2. Riding in a pack without headphones is much more dangerous than riding alone with headphones. Applying this anti-headphone logic, cyclists should not ride in packs. Indeed, they should all ride slower, not ride downhill, not ride in the rain or maybe just not ride at all. It is dangerous. 
3. The anti-headphone people get really hot and bothered by MUT users that allegedly can't hear them while passing. These people just don't want to deal with passing safely by giving up their precious flow, something which cyclists depend on when it comes to cars. 
4. Wind noise, wind noise, wind noise. 
5. Many anti-headphone people are righteous about how cyclists should enjoy their ride, arguing that listening to the sounds of nature is the best way to enjoy a ride.
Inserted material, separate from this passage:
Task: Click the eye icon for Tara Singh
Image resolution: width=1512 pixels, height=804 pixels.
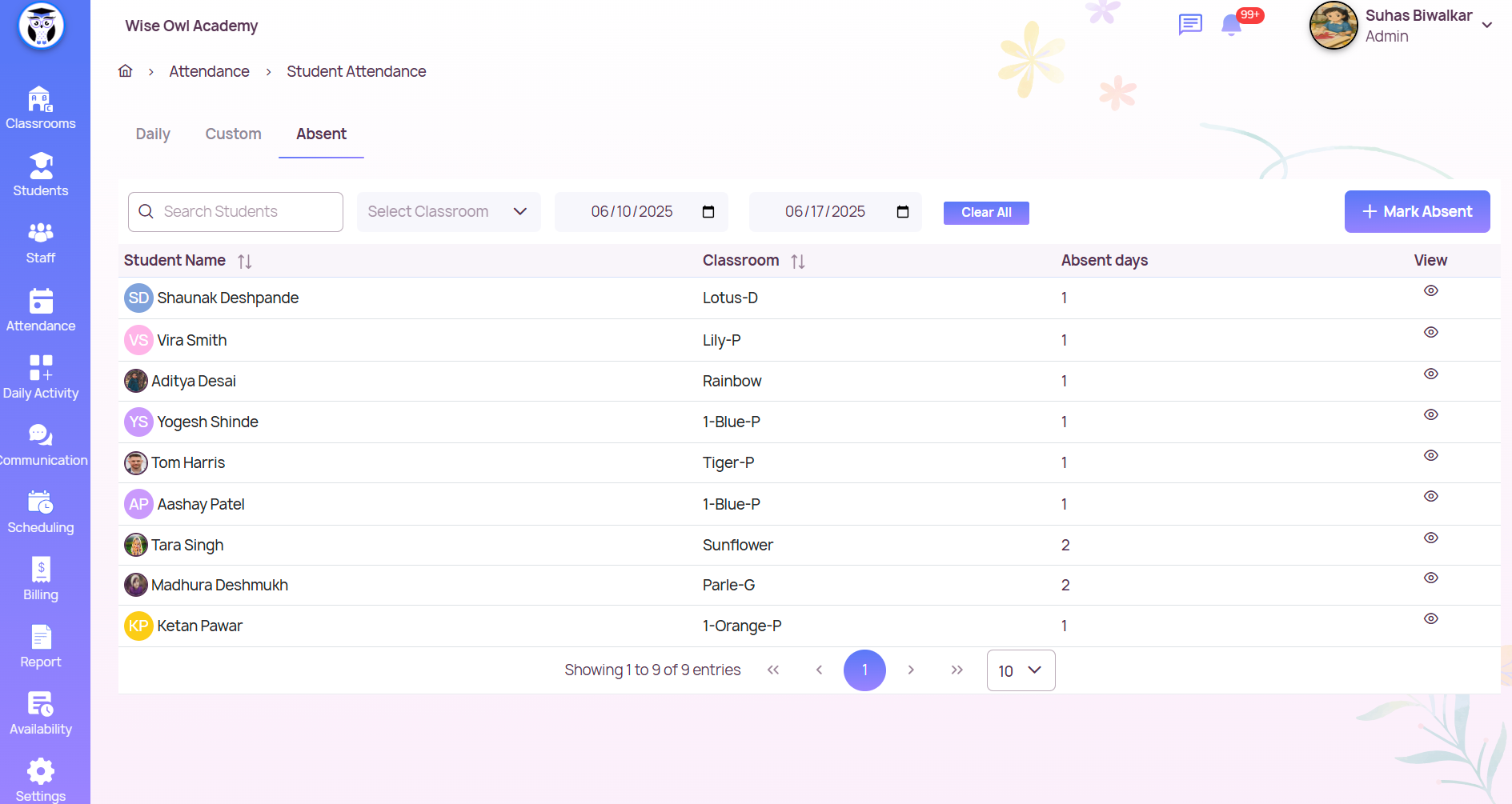Action: pyautogui.click(x=1430, y=538)
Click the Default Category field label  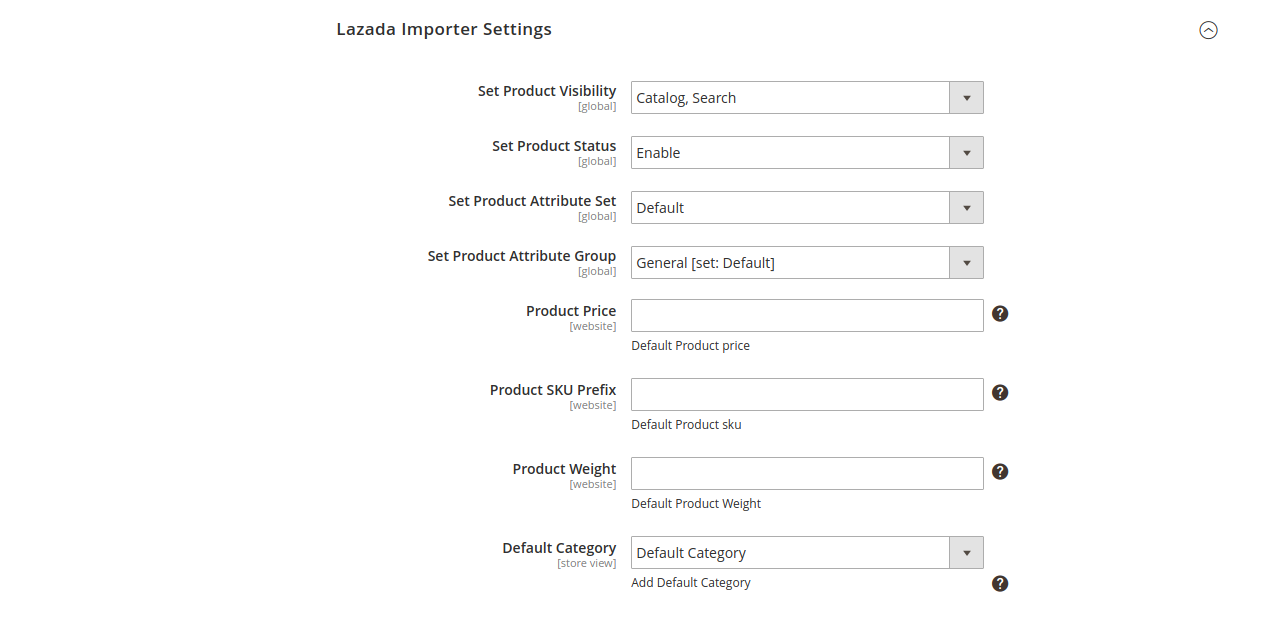[x=559, y=548]
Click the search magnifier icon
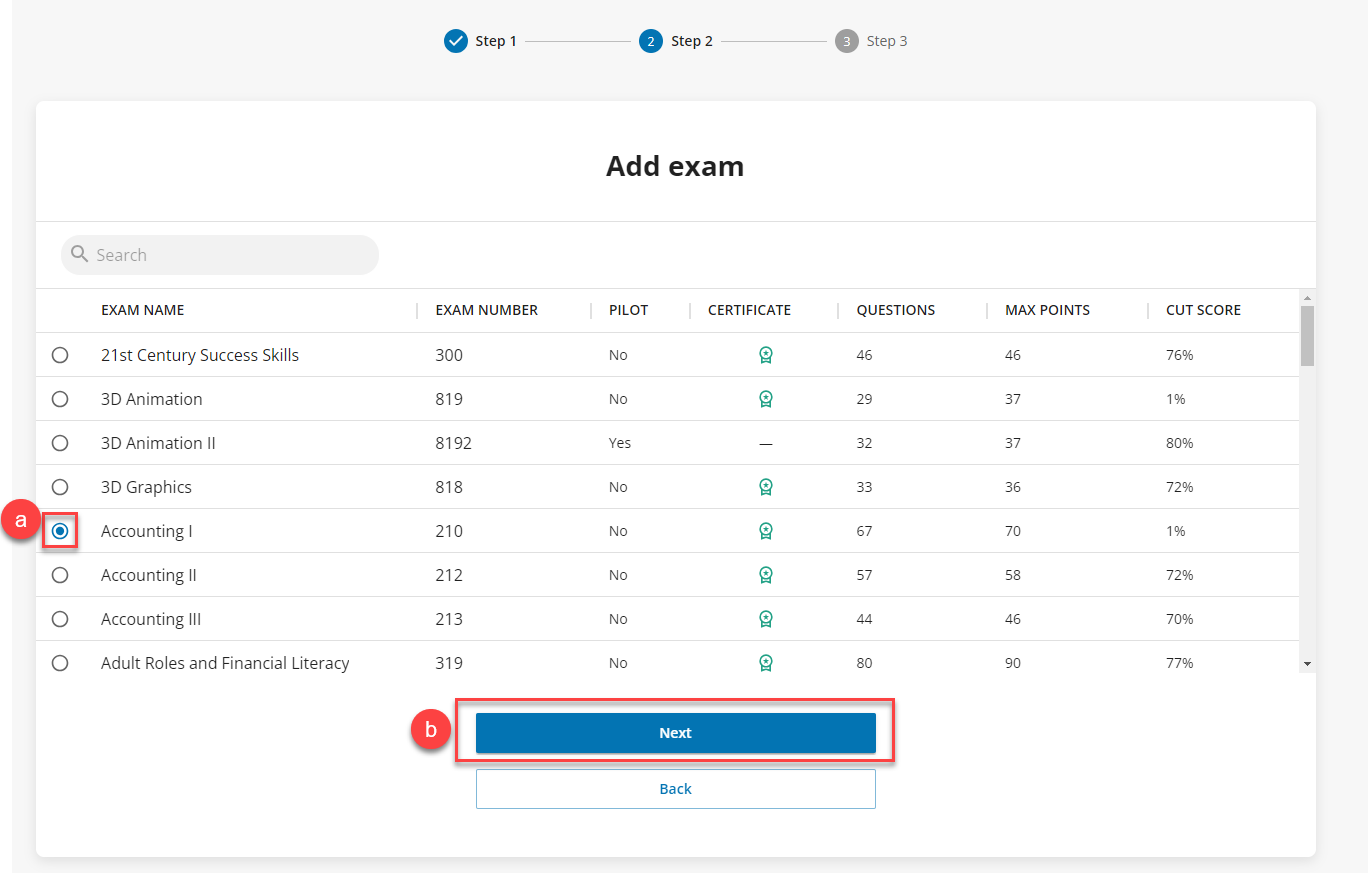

What a load of bunk. I don't like the sounds of nature. I also don't like anchovies. 
6. Statistics show that the vast majority of bike accidents arise from in front of the cyclist, where things can be seen and sight being the most important sense by far.

At the end of the day, outside of riding in a group, wearing headphones that don't block all hearing and that are used at a reasonable volume is simply not more dangerous. In a group it is not such a good idea for various reasons.


----------



## fevans (Mar 3, 2005)

Tschai, do you have a mirror? I agree with every point you made as long as you have a mirror to see what's going on behind you as well as in front.

I would never ride with earphones in a group. It's just a bad idea. I don't have any MUTs to ride on, but I would think this would be fine as long as you have a mirror and are careful with respect to other users.

It's the pedestrian-variety of earphone users that give us a bad name. They're the ones that are completely oblivious of their surroundings. 

In my experience, by the time you hear the cars, it's too late. And what if there's more than one car? It's a little hard to tell exactly how many cars are coming by ear. That's why you need a good mirror.


----------



## bayAreaDude (Apr 13, 2012)

Tschai said:


> Here are just a few thoughts on this issue:
> 
> 1. One's hearing while riding can be very deceptive. Anti-headphone people fail to recognize this.
> 2. Riding in a pack without headphones is much more dangerous than riding alone with headphones. Applying this anti-headphone logic, cyclists should not ride in packs. Indeed, they should all ride slower, not ride downhill, not ride in the rain or maybe just not ride at all. It is dangerous.
> ...


Riding in a group, or down hills, or fast, or in the rain are separate risk factors.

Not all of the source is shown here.